### WHAT YOU SHOULD DO
Transcribe word for word the lines below from the line with "Para Leitores (706, 1416)" through the line with "[EBSERH] (782, 599)", ends included.

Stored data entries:
+---+

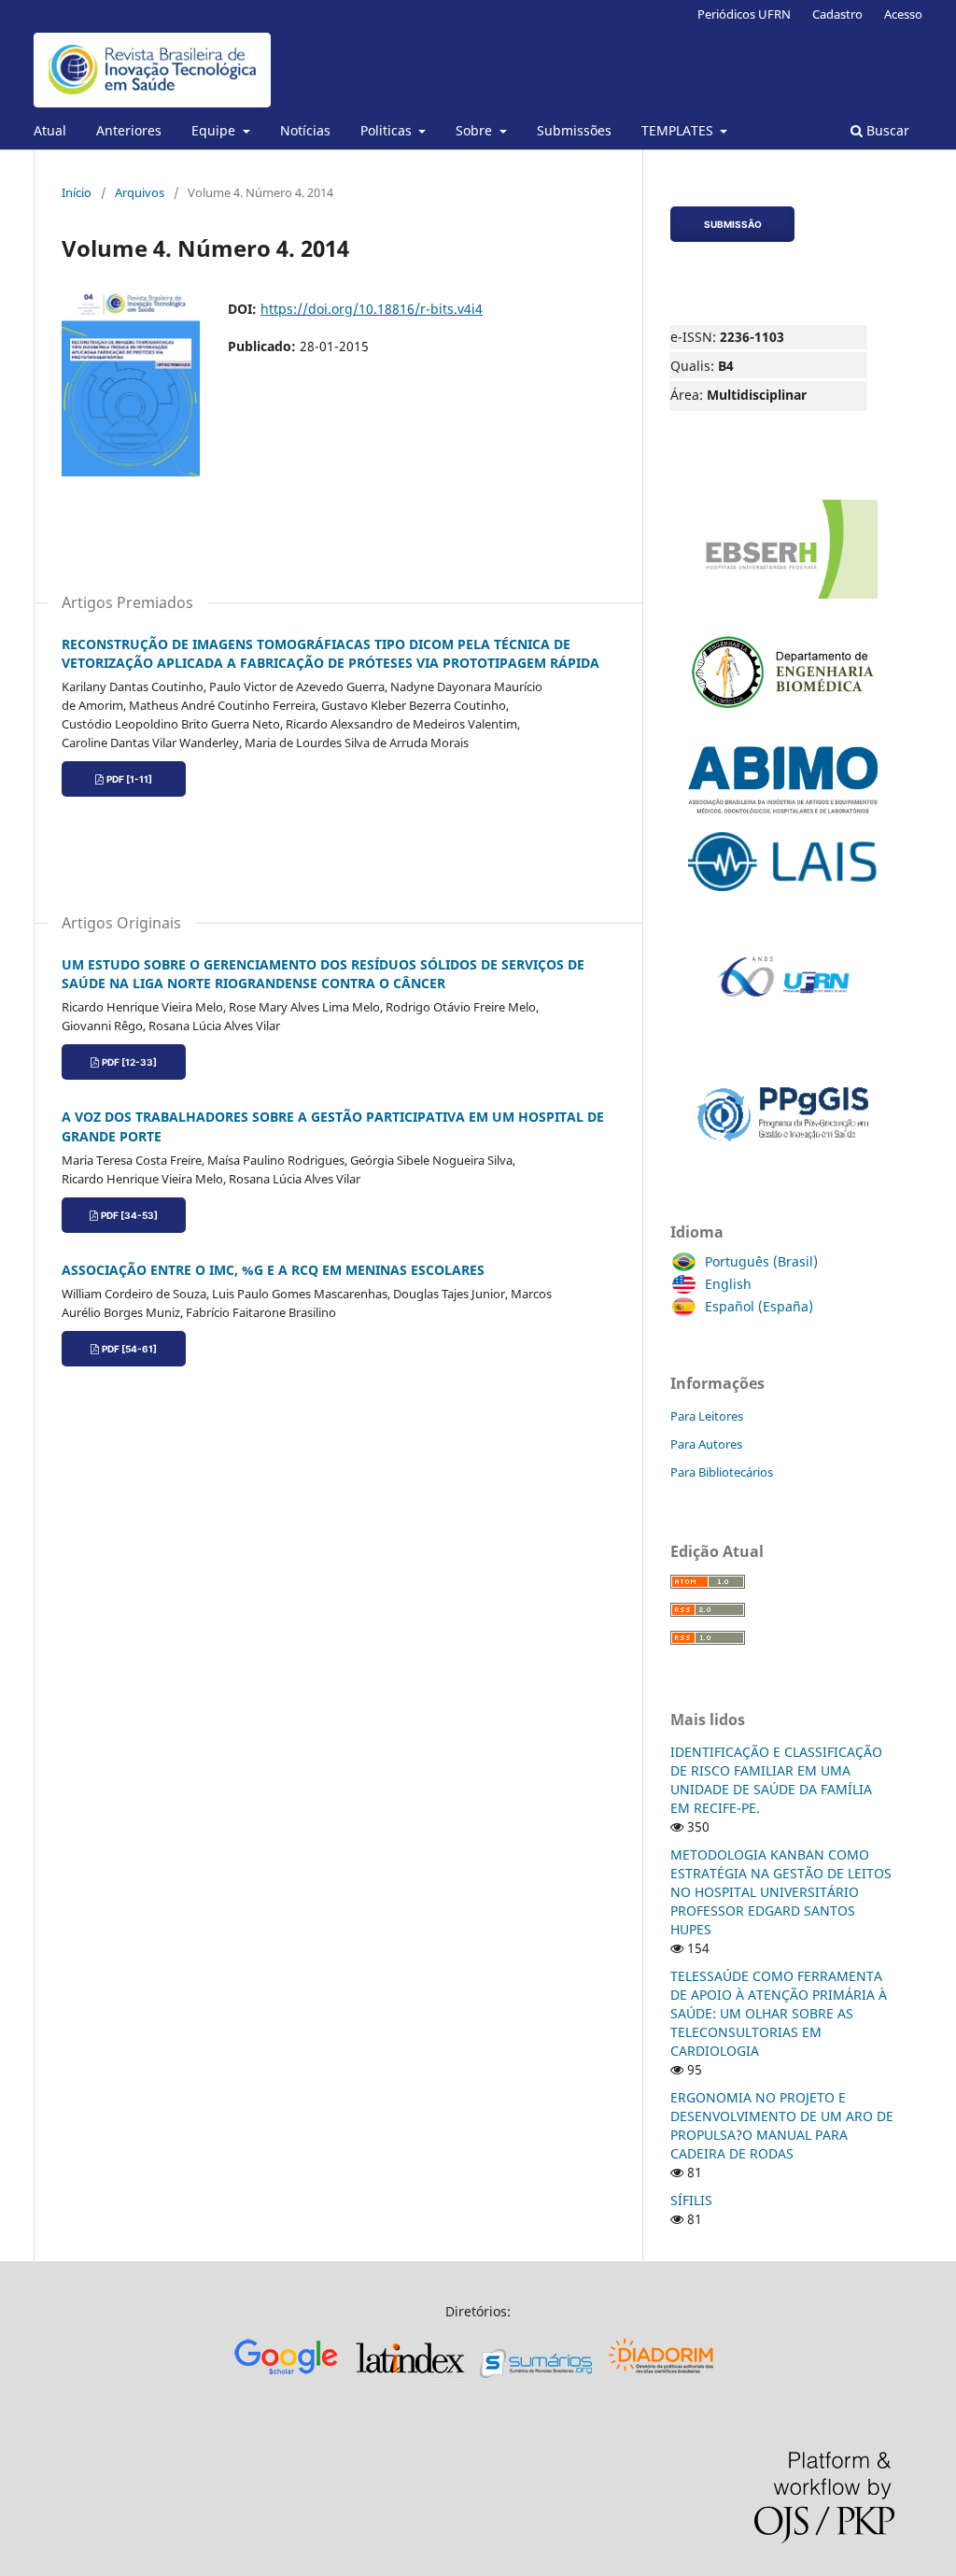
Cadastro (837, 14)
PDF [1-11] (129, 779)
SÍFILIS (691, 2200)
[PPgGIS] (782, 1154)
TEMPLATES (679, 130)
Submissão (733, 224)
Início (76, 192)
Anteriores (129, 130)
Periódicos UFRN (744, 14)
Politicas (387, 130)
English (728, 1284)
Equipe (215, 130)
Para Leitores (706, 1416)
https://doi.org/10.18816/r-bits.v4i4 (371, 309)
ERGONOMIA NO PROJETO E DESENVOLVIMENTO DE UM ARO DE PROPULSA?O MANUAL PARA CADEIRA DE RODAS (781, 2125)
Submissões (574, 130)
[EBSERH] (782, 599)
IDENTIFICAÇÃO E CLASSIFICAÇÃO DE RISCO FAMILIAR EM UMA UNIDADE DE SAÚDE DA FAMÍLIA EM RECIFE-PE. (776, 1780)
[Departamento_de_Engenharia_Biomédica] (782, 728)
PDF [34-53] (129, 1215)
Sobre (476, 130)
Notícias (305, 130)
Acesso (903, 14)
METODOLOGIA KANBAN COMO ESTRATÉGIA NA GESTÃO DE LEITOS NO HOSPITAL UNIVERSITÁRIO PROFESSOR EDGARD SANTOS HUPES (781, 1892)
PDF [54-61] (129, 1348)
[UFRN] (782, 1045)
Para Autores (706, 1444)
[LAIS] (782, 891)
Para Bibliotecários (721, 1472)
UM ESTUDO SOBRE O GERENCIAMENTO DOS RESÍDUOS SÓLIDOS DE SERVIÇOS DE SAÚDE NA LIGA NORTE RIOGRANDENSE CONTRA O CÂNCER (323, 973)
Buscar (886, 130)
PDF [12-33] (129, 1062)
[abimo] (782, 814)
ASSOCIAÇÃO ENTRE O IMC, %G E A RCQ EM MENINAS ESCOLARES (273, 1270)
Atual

+---+

### RESULT OF THE TASK
Para Leitores (706, 1416)
https://doi.org/10.18816/r-bits.v4i4 (371, 309)
ERGONOMIA NO PROJETO E DESENVOLVIMENTO DE UM ARO DE PROPULSA?O MANUAL PARA CADEIRA DE RODAS (781, 2125)
Submissões (574, 130)
[EBSERH] (782, 599)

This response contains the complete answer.